マレーシアのムヒディン首相は7日、新型コロナウイルス感染症対策として実施してきた活動制限令を、今月10日以降は「回復期」に移行すると発表した。適用期間は8月末まで。新型コロナ対策の標準作業手順書(SOP)の順守を前提に、学校を含むほとんど全ての経済・社会活動を正常化していく。ただ、国民の海外渡航と外国人の入国は原則禁止を続ける。

ムヒディン首相は7日のテレビ演説で、国内でマレーシア人の間での新型コロナ感染が抑制され、「(新型コロナの感染拡大からの)回復期に入った」とした上で、「今月9日で条件付き活動制限令を終了し、10日から回復活動制限令に置き換える」と発表した。5月4日からの条件付き活動制限令を含め、3月18日から実施してきた活動制限令の出口戦略の一部になるという。

引き続き企業、国民による新型コロナ対策のSOPの厳格な順守を前提に、規制を緩和し、学校や宗教施設での集団礼拝などを含む、経済・社会活動を開放していく。

許可するのは、▽州をまたぐ移動▽マレーシア人の帰国者に対する(政府指定施設ではない)自宅での隔離措置▽会議・ワークショップ▽通常の操業時間の適用▽国内観光▽理髪店・美容室の営業――など。一方、▽海外旅行▽パブ、カラオケ、娯楽施設などの営業▽ラグビーやサッカーなど接触機会が多い競技▽スタジアムでのスポーツ観戦▽大規模な宗教集会――などは禁止措置を継続する。また、▽段階的な教育機関の再開▽人数制限を設けたモスク(イスラム教の礼拝所)での礼拝――に向け、政府は協議中と説明した。

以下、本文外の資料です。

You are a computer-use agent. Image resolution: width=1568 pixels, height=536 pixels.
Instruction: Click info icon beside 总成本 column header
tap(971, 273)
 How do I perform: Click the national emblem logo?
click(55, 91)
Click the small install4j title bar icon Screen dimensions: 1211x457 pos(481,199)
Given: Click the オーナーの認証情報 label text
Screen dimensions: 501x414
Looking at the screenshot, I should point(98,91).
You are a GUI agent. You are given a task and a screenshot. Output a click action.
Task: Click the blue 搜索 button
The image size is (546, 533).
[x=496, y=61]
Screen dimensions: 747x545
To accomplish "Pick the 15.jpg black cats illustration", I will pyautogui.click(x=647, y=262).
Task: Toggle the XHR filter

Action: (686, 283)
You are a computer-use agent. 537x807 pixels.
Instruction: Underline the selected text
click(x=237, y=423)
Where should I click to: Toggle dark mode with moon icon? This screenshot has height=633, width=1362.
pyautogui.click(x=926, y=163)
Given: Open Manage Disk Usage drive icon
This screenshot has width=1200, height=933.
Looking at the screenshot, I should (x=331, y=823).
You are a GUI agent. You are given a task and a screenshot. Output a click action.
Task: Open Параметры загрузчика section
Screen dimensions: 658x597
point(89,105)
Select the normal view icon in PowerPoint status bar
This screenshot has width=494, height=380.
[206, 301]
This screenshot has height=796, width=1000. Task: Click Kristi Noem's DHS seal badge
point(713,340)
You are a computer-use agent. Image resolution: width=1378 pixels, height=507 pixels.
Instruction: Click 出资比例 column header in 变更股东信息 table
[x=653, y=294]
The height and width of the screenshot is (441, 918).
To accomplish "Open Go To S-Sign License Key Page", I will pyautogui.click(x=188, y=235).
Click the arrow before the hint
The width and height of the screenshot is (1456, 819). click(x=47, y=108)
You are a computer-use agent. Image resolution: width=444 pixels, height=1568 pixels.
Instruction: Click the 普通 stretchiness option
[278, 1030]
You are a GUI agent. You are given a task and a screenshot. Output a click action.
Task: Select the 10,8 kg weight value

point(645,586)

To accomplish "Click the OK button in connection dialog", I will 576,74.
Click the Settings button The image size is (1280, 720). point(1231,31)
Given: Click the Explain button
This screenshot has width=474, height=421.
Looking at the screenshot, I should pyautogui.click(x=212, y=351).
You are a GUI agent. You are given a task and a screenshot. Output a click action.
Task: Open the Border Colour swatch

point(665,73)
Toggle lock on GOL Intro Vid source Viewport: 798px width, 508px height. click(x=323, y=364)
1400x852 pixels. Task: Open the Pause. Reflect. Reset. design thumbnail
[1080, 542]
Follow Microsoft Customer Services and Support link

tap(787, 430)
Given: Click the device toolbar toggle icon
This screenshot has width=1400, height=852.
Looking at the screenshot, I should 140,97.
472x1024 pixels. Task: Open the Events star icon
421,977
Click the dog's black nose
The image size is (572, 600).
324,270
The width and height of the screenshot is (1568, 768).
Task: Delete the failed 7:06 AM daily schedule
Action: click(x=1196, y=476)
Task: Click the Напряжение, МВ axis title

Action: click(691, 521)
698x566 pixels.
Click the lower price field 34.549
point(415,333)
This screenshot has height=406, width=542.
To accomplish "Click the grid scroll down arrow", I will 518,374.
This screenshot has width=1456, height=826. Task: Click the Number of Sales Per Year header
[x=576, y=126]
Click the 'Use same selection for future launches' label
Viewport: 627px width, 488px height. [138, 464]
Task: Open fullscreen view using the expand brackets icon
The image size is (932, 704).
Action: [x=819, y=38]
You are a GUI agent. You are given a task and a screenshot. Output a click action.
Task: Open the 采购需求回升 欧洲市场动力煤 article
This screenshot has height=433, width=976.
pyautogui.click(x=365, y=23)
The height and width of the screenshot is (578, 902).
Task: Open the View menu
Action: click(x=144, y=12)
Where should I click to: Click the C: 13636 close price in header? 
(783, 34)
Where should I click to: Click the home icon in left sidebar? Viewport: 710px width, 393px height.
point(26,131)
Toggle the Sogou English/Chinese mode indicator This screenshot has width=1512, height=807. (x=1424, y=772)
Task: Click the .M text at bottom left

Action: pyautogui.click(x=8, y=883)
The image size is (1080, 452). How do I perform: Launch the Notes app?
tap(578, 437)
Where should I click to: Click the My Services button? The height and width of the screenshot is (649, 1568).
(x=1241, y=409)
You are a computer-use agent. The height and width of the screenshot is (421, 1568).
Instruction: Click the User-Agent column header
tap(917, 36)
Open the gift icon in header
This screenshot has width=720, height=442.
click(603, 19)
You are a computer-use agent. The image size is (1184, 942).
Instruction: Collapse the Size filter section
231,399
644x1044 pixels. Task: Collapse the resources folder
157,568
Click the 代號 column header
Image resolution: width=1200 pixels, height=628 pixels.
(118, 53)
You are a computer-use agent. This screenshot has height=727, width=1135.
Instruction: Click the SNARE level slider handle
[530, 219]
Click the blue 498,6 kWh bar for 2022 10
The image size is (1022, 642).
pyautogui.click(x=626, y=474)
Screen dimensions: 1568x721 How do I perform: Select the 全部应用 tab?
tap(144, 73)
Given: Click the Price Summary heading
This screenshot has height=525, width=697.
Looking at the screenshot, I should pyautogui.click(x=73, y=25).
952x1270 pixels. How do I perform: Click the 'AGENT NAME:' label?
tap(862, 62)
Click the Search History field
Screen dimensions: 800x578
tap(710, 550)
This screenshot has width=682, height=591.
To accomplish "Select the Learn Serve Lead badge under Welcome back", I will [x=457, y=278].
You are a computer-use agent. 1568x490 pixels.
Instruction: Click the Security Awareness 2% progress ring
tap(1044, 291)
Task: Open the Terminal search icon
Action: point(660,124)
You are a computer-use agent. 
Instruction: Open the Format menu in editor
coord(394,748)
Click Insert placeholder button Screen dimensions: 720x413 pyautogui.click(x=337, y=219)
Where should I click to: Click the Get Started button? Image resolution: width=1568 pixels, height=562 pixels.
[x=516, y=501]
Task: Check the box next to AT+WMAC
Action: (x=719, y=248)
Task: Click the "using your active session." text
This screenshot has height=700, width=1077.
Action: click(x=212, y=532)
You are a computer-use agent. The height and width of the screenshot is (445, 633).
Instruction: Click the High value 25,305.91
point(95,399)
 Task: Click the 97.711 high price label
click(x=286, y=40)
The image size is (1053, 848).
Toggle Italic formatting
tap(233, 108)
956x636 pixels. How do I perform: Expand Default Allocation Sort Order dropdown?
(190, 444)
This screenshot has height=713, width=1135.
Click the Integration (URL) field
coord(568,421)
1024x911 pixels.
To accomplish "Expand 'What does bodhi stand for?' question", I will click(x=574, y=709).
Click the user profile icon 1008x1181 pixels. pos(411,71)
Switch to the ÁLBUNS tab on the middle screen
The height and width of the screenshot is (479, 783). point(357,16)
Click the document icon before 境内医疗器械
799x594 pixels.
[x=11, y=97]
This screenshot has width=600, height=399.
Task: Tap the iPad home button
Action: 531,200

日本貿易振興機構(ジェトロ)クアラルンプール事務所の小野沢麻衣所長はNNAに対し、「州をまたぐ移動の制限が解除されたことは、ビジネスの促進を後押しする」と話した。州を問わず、技術者などは現場での作業や事業に携わることができるようになる。ただ、回復活動制限令で経済活動がさらに幅広く開放されるといっても、「各業種で順守すべきSOPが残っているため、大きな経済効果が期待できるとは言い難い」と指摘した。

ムヒディン氏によると、回復活動制限令は戦略の柱として、▽公衆衛生の強化▽法の整備と施行▽国境管理の強化▽経済活動の完全開放▽新しい習慣の浸透▽コミュニティーの責任強化▽感染リスクが高い高齢者などの保護――の7つを据える。7戦略は、国レベルではイスマイル・サブリ・ヤアコブ上級相(治安担当)兼国防相が議長を務め、各省庁の閣僚が参加する特別委員会が、州レベルでは州首相が設置した委員会が主導する。

■入国制限緩和は省庁間で協議中

活動制限令が回復期に向けて動き出す中、在マレーシア日系企業にとって、国境を越えたヒトの移動への制限がいつ緩和されるのかが焦点の一つになっている。マレーシア日本人商工会議所(JACTIM)は2日、ジェトロ・クアラルンプール事務所と連名でマレーシア政府に対し、ビジネス目的の人員およびその家族を対象に入国制限の段階的な緩和を求める要望書を送った。

文書の送付先は、ムヒディン首相が主宰する経済行動評議会(EAC)と貿易産業省(MITI)、MITI傘下のマレーシア投資開発庁(MIDA)の3機関。入国制限の緩和は、新型コロナ対策で弊害が生じているマレーシアのサプライチェーンや投資環境をいち早く復旧することにつながるとの見解で、日本人の入国待機者に関するデータや情報も合わせて送付した。

MITI側は2日、主に各国の大使館や商工会向けに開いた説明会で、「『(重要な)エッセンシャル業種』で、長期滞在・就労のための雇用パス(EP)と、機械設置・研修など短期就労のためのプロフェッショナル・ビジット・パス(PVP)を保有する駐在員を対象に緩和する方針」を示した。MITIは一方で、保健省や入国管理局に対し「エッセンシャル業種の定義」を明確化するよう求めているなど、まだ関連省庁間で具体的な枠組みはまとまっていない。

ジェトロの小野沢所長は「MITIは今回、(入国制限の緩和に向け)方向性を説明した」とみている。

ジェトロ・クアラルンプール事務所とJACTIMが5月半ばに実施した調査によると、約400人の日本人駐在員や帯同家族が渡航できない状況にあるという。